*** Listed entries ***
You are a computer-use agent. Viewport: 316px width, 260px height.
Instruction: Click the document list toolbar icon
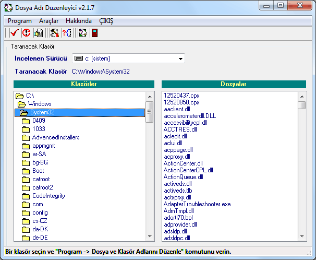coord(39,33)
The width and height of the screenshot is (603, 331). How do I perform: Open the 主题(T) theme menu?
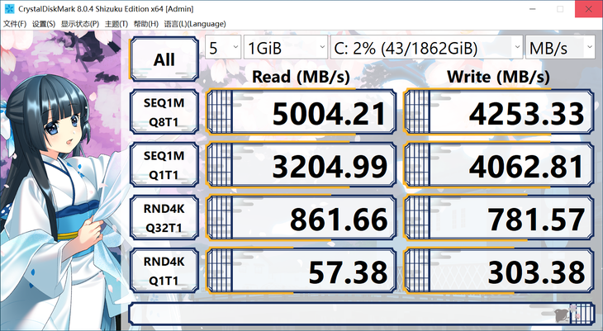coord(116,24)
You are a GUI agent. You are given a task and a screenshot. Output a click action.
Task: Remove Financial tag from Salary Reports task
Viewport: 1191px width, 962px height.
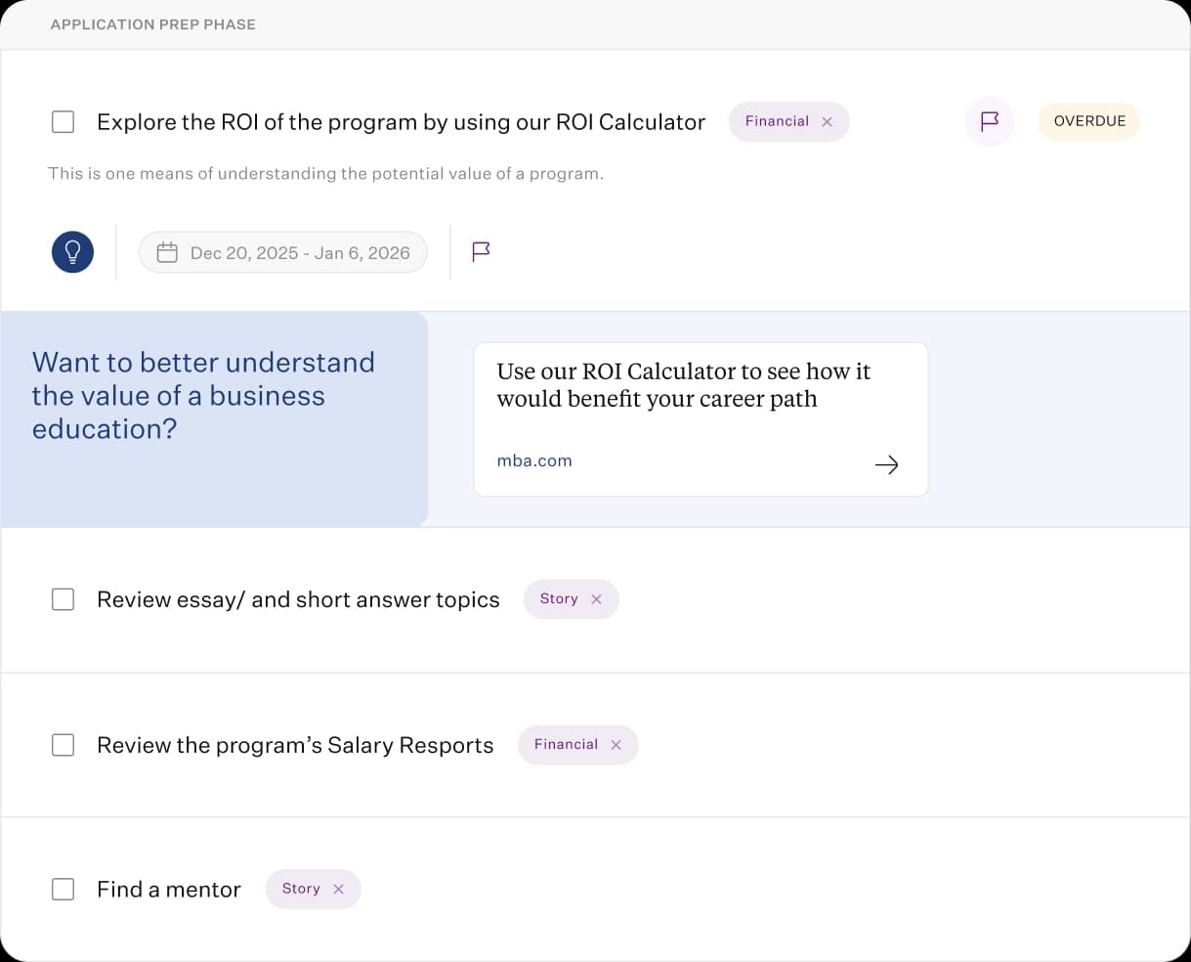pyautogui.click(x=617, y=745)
***
Every line from the one bearing "Instruction: Click the" through the end of the data above must be output exactly, and no picture may appear.

### The completed task
Instruction: Click the document list toolbar icon
coord(39,33)
The width and height of the screenshot is (603, 331). How do I perform: Open the 主题(T) theme menu?
coord(116,24)
You are a GUI agent. You are given a task and a screenshot. Output a click action.
Task: Remove Financial tag from Salary Reports task
Viewport: 1191px width, 962px height.
pyautogui.click(x=617, y=745)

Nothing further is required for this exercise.